Approximately 200 compounds have been detected in human breath, some of which have been correlated to various diseases. With the advent of new technology that may permit the rapid analysis of breath, further progress can be anticipated in the use of breath metabolites for the diagnosis of disease, including neonatal screening, toxicology, and metabolic disease.
This 1983 paper is of interest mainly because of it's lists (which may or may not be outdated), demonstrating the potential of detecting compounds through breath. Particularly from alveolar breath, which is breath from the lungs that is being exhaled from the system. Such as the way breathalyzers detect alcohol. The lists demonstrate the authors thoughts on potential compounds that could be detected at the time. Trimethylamine gets a brief mention.
Breath analyzers certainly seem a potentially useful tool in diagnosing systemic body odor and both types of halitosis. Perhaps someday there may even be portable breathalyzers for the detection of compounds such as trimethylamine, so that sufferers can monitor their trimethylamine levels. Or trimethylamine test papers so that urine can be easily tested. Perhaps this sort of technology is already out there but they don't realise there is a market.
The metabolites excreted in the breath may be divided into five groups:
1. Lipid degradation products: Numerous diseases will affect the concentration of total serum fatty acid or the fatty acid chromatographic pattern in the breath. Breath acetone has already been shown to be useful in monitoring diabetes(13).

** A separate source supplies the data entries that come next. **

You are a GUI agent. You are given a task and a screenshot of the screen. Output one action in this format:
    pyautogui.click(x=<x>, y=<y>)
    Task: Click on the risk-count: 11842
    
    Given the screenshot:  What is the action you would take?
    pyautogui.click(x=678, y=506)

2. Aromatic compounds: Toluene and other alkylbenzenes, furan, naphthalene, and p-tolualdehyde have been detected in the breath (9-11). The origin of these compounds in the breath is generally not known.

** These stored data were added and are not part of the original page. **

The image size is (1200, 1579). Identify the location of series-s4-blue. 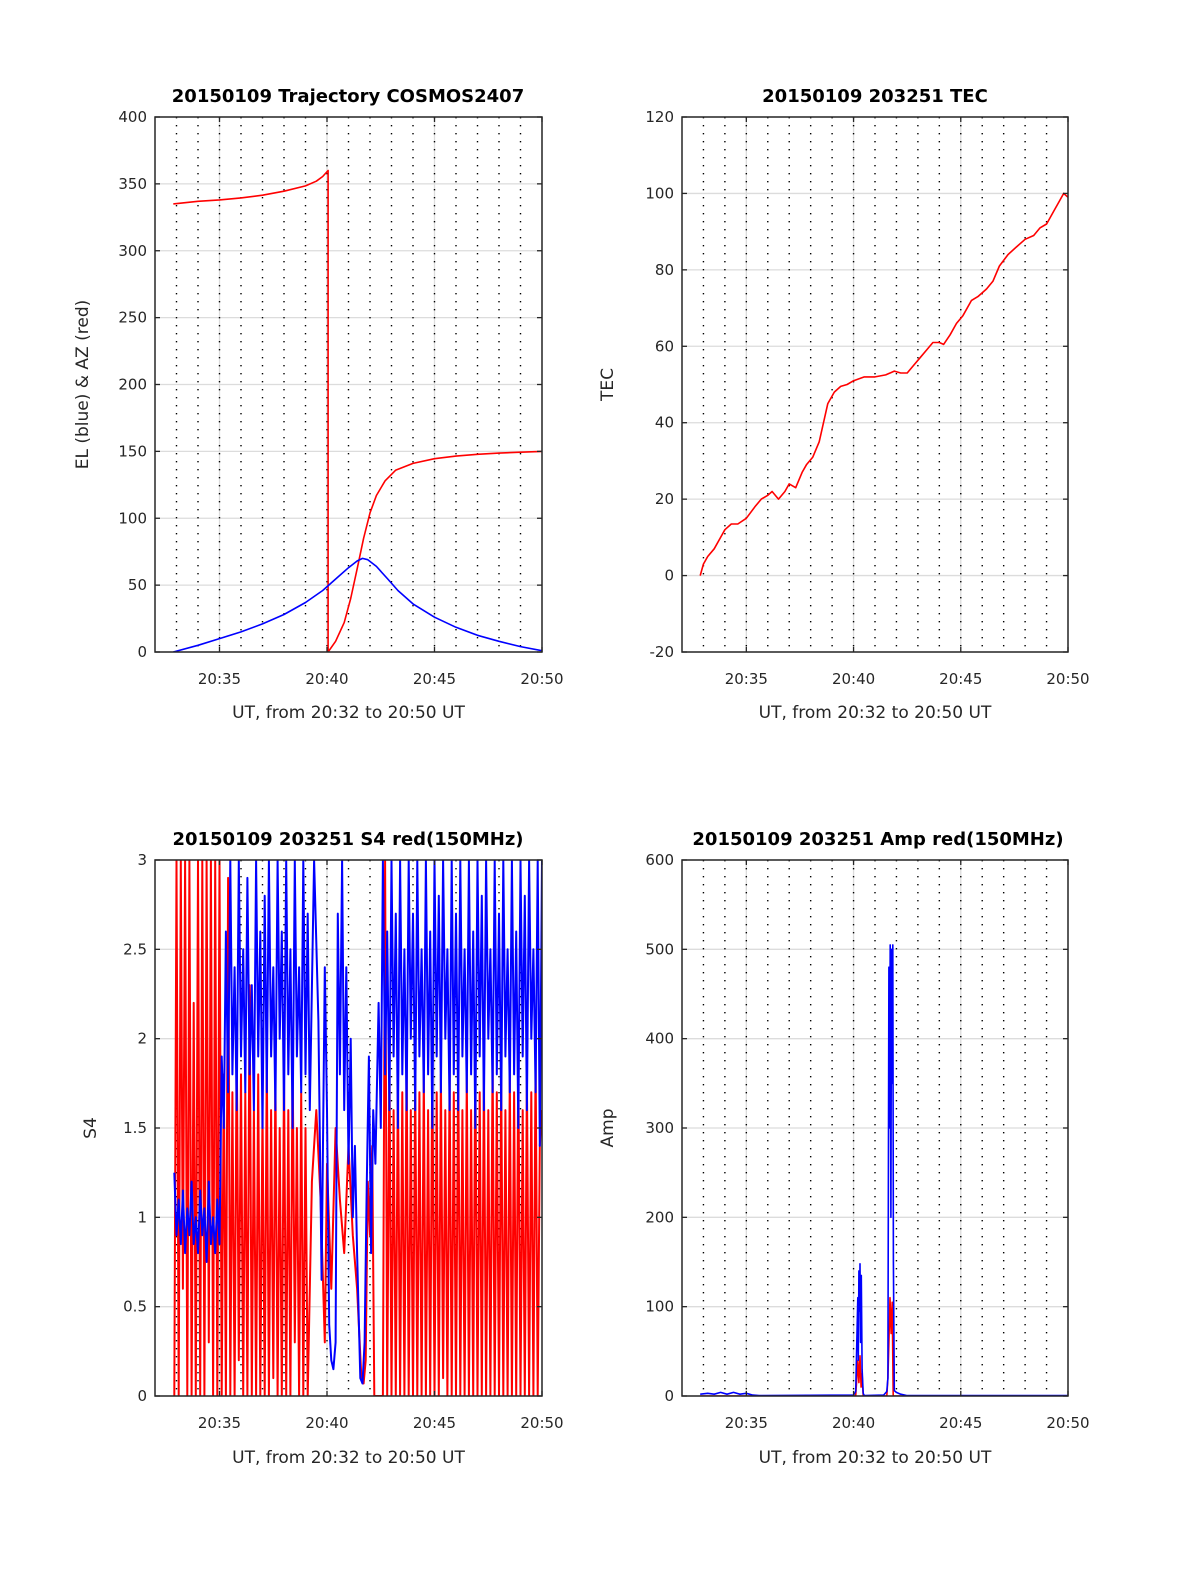
(358, 1122).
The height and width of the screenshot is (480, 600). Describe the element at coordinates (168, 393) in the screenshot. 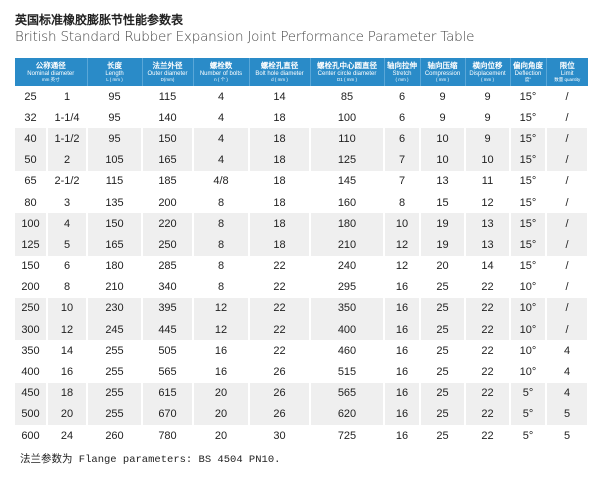

I see `table-cell: 615` at that location.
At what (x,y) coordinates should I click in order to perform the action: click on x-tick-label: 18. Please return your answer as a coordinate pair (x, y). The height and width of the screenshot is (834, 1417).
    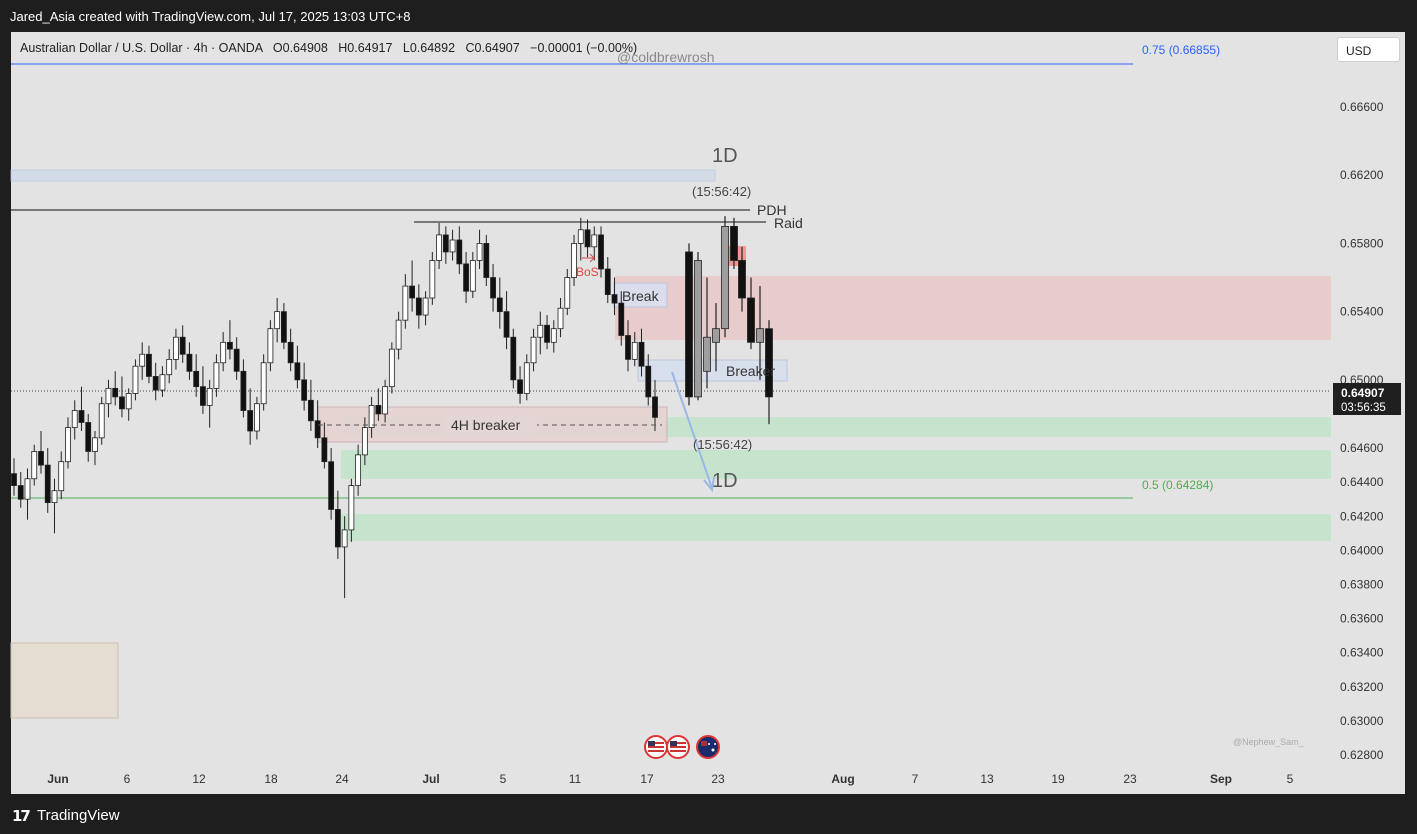
    Looking at the image, I should click on (271, 779).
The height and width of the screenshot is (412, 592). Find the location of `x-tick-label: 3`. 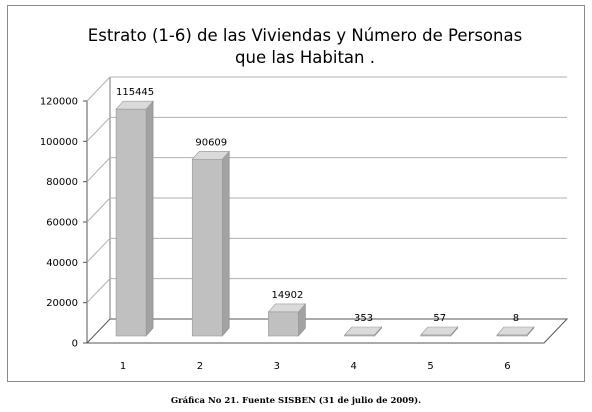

3. Thio compounds: Methanethiol, ethanethiol, dimethylsulfides, and, in smaller concentrations, higher alkanethiol and alkylsulfides are present in human breath (9-11). Increased concentrations of specific thio-compounds have already been shown to have diagnostic significance in cirrhosis(14, 15) and ovulation (16).
4. Ammonia and amines: Ammonia would be expected to be increased in hepatic disease (although serum ammonia does not correlate well with hepatic coma) (17). Dimethylamine and triethylamine are increased in uremia (18).
5. Halogenated compounds: These are probably derived from inhaled, injected, or absorbed environmental pollutants and are of interest in industrial toxicology (8).